::: Listed records :::

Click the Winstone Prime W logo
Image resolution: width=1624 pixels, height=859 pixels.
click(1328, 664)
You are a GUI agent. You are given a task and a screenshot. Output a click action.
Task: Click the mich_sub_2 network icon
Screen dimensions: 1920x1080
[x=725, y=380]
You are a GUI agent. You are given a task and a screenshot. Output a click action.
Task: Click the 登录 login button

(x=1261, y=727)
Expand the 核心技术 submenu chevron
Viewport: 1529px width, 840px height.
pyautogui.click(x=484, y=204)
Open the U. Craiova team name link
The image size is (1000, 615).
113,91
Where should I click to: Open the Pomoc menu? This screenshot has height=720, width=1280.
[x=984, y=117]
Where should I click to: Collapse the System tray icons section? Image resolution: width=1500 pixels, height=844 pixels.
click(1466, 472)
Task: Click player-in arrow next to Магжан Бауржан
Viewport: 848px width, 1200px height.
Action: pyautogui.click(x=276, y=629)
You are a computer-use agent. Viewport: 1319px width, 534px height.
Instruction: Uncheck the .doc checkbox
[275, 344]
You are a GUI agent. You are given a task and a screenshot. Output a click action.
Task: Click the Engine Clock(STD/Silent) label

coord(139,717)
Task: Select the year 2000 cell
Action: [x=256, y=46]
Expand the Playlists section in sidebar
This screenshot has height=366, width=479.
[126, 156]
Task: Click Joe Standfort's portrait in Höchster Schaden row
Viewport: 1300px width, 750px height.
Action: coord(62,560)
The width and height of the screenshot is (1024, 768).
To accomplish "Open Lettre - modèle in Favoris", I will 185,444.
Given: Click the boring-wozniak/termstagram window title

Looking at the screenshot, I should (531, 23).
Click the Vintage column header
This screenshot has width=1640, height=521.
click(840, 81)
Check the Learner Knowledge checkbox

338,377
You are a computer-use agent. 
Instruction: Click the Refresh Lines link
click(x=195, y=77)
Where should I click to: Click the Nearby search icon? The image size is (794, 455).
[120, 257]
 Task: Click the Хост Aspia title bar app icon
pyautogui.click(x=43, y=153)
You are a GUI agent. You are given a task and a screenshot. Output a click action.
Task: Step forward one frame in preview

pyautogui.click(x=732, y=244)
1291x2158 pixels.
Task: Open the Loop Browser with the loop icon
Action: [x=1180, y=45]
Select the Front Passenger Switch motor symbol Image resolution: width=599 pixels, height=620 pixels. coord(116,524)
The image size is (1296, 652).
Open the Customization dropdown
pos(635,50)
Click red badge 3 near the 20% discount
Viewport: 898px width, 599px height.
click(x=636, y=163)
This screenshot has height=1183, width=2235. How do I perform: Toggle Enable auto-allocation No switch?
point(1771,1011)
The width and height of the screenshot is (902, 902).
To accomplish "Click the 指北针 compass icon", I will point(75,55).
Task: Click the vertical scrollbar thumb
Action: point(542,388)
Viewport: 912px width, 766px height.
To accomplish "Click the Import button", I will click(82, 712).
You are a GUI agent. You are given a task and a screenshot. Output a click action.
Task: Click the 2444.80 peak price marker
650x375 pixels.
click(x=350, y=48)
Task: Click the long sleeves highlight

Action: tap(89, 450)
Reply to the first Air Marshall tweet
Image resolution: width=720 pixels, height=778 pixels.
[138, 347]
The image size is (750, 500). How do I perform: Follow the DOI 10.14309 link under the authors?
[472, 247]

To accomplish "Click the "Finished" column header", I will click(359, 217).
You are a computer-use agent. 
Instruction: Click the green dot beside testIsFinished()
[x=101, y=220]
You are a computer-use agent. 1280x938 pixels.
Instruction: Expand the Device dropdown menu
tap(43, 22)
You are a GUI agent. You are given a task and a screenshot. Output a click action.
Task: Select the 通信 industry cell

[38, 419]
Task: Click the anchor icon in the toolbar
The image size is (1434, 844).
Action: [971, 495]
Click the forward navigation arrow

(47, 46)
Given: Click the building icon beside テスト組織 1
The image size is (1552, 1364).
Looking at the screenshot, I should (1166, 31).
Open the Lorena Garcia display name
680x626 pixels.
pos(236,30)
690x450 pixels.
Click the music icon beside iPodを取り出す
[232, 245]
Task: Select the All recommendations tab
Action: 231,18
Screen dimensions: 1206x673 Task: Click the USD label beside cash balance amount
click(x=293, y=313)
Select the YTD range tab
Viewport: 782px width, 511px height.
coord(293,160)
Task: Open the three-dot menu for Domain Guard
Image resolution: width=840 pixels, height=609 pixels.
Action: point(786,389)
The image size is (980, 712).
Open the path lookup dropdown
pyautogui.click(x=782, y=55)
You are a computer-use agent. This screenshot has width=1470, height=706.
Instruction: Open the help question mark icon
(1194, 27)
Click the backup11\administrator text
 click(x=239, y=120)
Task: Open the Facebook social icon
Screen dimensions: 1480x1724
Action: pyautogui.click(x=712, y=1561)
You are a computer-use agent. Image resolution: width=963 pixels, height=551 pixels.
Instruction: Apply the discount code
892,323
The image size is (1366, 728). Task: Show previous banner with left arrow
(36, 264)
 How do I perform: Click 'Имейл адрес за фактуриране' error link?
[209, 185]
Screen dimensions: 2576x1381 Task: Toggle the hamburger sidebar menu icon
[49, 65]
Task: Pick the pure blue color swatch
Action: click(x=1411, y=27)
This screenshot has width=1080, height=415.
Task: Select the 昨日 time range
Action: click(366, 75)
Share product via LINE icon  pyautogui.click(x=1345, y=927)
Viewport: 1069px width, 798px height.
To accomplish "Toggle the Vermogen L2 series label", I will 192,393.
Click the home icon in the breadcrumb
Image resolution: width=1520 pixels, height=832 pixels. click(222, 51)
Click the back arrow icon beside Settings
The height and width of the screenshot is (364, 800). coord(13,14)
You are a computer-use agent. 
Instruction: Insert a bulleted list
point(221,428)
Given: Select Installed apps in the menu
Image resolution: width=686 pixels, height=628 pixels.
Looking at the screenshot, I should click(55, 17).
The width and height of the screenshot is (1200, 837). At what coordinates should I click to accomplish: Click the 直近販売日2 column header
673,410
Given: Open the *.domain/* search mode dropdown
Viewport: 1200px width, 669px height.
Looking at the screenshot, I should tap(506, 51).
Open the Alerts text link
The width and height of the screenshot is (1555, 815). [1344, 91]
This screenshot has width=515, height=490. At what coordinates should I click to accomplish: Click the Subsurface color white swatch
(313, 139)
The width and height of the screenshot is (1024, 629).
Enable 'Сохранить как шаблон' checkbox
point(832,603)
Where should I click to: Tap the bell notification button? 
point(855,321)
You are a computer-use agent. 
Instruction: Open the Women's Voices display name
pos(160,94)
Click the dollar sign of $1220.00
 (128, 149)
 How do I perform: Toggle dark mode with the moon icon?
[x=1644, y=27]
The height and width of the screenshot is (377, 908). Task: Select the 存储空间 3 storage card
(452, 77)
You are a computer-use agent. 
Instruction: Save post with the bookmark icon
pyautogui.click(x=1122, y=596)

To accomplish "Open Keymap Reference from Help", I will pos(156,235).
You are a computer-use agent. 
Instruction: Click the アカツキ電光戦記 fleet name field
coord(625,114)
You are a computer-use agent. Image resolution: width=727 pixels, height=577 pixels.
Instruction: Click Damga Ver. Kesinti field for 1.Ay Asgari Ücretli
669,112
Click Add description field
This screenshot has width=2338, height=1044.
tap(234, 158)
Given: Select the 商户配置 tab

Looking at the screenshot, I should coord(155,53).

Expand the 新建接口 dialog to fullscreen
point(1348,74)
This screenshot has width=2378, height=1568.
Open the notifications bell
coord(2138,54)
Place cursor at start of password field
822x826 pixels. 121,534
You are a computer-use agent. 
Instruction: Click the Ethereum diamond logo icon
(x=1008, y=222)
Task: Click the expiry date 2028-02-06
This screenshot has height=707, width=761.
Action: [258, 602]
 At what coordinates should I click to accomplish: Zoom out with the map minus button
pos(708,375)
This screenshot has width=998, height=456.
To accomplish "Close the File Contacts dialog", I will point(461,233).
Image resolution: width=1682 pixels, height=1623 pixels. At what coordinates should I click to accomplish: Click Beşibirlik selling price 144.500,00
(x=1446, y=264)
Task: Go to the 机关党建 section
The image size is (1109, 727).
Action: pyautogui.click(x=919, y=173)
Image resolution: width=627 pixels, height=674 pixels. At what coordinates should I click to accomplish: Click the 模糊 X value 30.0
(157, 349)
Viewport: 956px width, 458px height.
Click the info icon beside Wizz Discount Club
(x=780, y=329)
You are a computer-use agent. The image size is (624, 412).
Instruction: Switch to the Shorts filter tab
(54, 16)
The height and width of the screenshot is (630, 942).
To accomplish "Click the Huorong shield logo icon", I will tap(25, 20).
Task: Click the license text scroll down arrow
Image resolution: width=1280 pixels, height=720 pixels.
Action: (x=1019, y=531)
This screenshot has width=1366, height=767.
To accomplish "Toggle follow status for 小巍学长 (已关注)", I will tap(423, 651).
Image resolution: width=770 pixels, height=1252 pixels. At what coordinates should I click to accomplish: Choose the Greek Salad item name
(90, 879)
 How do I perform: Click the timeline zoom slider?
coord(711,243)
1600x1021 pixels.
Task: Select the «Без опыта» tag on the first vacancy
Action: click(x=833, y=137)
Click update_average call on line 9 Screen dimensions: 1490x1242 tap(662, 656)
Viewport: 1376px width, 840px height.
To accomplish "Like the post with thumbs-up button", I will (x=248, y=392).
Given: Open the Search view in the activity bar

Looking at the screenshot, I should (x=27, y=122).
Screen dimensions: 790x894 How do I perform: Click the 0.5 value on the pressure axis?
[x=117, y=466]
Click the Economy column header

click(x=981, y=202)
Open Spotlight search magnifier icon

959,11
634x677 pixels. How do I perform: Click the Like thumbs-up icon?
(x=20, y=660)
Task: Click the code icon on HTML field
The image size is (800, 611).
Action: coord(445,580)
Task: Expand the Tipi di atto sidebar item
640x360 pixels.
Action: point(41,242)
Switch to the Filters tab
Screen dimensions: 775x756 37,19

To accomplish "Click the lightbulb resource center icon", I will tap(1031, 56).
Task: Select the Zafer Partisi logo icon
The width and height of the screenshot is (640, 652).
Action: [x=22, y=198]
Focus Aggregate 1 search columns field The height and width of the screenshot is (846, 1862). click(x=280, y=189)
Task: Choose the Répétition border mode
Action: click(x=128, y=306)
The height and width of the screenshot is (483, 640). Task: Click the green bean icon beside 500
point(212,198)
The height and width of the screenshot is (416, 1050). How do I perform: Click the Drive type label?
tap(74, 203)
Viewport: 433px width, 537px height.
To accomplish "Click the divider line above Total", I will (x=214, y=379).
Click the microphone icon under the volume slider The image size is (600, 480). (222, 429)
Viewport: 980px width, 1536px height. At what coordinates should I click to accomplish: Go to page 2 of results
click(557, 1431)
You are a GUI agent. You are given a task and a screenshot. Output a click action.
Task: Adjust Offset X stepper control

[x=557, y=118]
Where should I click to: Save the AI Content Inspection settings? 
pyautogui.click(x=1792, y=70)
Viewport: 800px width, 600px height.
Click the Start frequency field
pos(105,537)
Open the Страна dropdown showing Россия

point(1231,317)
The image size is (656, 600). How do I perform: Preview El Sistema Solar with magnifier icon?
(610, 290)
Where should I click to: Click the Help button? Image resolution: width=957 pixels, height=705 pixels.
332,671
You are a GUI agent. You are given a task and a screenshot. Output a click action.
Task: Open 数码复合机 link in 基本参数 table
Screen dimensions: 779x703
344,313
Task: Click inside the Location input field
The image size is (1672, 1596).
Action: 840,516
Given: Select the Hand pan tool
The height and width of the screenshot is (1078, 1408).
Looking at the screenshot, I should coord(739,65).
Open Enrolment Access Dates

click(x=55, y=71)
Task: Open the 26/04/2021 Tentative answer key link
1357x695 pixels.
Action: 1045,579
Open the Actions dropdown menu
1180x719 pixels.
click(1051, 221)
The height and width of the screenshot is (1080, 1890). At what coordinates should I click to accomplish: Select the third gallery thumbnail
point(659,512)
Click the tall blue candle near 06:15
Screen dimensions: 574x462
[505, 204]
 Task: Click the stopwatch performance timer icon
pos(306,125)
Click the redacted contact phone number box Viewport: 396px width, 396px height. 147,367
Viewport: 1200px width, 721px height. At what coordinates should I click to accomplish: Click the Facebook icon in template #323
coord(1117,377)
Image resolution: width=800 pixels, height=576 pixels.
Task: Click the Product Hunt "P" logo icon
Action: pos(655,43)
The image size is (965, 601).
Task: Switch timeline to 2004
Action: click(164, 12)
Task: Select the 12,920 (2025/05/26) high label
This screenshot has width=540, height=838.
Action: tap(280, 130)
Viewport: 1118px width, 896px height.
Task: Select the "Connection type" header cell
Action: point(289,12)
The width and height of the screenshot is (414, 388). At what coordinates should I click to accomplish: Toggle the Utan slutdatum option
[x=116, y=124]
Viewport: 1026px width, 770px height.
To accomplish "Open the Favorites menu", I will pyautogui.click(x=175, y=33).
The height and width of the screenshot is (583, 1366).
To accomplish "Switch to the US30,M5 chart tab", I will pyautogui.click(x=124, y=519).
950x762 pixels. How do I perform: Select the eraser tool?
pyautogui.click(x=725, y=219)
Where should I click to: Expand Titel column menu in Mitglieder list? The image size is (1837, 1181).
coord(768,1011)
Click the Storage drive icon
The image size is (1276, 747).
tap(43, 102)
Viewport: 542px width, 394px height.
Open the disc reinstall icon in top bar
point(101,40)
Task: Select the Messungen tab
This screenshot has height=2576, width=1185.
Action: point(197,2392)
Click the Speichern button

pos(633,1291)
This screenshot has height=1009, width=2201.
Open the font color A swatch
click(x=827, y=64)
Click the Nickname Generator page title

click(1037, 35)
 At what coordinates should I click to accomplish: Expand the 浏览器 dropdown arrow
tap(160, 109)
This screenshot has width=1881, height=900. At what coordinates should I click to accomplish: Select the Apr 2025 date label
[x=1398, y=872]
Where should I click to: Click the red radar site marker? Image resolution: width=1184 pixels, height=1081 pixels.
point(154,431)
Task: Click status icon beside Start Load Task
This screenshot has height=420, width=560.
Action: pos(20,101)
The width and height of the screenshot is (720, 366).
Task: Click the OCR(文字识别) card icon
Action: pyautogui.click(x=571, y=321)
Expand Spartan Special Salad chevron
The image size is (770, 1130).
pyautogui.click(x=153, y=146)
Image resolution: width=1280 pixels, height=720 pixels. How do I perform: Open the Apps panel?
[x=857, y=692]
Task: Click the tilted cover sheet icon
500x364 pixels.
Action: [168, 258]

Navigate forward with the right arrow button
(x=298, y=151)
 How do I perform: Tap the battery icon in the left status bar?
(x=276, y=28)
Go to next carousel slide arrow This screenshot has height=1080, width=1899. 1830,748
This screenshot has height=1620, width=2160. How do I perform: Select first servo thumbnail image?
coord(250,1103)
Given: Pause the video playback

:::

Activity:
Both the first line of the data above and the line with "Expand the 核心技术 submenu chevron" must be included; please return exactly those lines and the ones between them.

Result:
Click the Winstone Prime W logo
Image resolution: width=1624 pixels, height=859 pixels.
click(1328, 664)
You are a GUI agent. You are given a task and a screenshot. Output a click action.
Task: Click the mich_sub_2 network icon
Screen dimensions: 1920x1080
[x=725, y=380]
You are a GUI agent. You are given a task and a screenshot. Output a click action.
Task: Click the 登录 login button

(x=1261, y=727)
Expand the 核心技术 submenu chevron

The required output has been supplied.